Brief 1: Translate this sentence from the text on immigration into Spanish: "History has shown that immigration encourages prosperity."
Brief 2: List every country that the text on immigration names as one that welcomes immigrants.
Brief 3: Repeat everything in the text on immigration from "As our special" down to "by hard work.".

Excerpted text:
=== Section Start ===

The backlash against immigrants in the rich world is a threat to prosperity everywhere

ITALIANS blame gypsies from Romania for a spate of crime. British politicians of all stripes promise to curb the rapid immigration of recent years. Voters in France, Switzerland and Denmark last year rewarded politicians who promised to keep out strangers. In America, too, huddled masses are less welcome as many presidential candidates promise to fence off Mexico. And around the rich world, immigration has been rising to the top of voters’ lists of concerns—which, for those who believe that migration greatly benefits both recipient and donor countries, is a worry in itself.

As our special report this week argues, immigration takes many forms. The influx of Poles to Britain, of Mexicans to America, of Zimbabweans to South Africa and of Bangladeshis to the Persian Gulf has different causes and consequences in each case. But most often migration is about young, motivated, dynamic people seeking to better themselves by hard work.

History has shown that immigration encourages prosperity. Tens of millions of Europeans who made it to the New World in the 19th and 20th centuries improved their lot, just as the near 40m foreign-born are doing in America today. Many migrants return home with new skills, savings, technology and bright ideas. Remittances to poor countries in 2006 were worth at least $260 billion—more, in many countries, than aid and foreign investment combined. Letting in migrants does vastly more good for the world’s poor than stuffing any number of notes into Oxfam tins.

The movement of people also helps the rich world. Prosperous countries with greying workforces rely ever more on young foreigners. Indeed, advanced economies compete vigorously for outsiders’ skills. Around a third of the Americans who won Nobel prizes in physics in the past seven years were born abroad. About 40% of science and engineering PhDs working in America are immigrants. Around a third of Silicon Valley companies were started by Indians and Chinese. The low-skilled are needed too, especially in farming, services and care for children and the elderly. It is no coincidence that countries that welcome immigrants—such as Sweden, Ireland, America and Britain—have better economic records than those that shun them.

=== Section End ===

Dataset content:
=== Section Start ===

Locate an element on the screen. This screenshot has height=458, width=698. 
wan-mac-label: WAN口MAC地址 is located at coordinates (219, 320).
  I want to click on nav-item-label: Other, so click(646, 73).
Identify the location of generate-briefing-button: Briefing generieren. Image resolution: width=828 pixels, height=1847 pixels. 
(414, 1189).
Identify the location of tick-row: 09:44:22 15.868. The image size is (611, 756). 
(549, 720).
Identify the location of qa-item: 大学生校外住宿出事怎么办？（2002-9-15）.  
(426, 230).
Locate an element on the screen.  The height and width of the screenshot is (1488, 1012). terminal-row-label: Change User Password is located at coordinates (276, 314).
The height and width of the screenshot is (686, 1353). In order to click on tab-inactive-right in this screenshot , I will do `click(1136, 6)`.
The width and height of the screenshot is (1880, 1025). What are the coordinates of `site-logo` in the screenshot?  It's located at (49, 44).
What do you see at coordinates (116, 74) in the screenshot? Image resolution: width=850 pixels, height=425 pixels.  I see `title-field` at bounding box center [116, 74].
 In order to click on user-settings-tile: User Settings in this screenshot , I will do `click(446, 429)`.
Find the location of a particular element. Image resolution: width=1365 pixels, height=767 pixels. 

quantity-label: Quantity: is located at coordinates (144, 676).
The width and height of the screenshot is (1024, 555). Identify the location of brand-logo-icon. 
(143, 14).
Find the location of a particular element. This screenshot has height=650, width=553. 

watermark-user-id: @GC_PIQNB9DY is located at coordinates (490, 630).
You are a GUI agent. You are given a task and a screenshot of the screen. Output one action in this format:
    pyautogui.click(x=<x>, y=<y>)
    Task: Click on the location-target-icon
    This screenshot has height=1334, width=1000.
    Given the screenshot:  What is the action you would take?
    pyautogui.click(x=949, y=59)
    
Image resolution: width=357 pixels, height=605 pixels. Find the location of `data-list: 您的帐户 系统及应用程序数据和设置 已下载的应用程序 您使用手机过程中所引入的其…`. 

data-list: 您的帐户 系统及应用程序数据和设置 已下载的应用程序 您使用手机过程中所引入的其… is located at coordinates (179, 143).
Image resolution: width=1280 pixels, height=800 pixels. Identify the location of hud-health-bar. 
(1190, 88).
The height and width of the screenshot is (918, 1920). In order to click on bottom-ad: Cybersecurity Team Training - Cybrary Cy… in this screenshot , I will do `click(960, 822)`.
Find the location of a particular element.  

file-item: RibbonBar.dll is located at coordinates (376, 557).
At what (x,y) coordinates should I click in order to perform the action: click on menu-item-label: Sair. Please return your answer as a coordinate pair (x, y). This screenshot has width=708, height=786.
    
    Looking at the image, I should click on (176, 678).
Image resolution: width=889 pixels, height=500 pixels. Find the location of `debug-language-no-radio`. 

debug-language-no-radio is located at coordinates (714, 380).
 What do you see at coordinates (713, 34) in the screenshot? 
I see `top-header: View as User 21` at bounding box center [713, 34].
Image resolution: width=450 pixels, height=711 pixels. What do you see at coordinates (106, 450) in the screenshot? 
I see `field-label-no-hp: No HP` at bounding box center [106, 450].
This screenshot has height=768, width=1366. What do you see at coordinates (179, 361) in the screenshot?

=== Section End ===

Answer section 1: La historia ha demostrado que la inmigración fomenta la prosperidad.

Answer section 2: Sweden, Ireland, America, Britain

Answer section 3:
As our special report this week argues, immigration takes many forms. The influx of Poles to Britain, of Mexicans to America, of Zimbabweans to South Africa and of Bangladeshis to the Persian Gulf has different causes and consequences in each case. But most often migration is about young, motivated, dynamic people seeking to better themselves by hard work.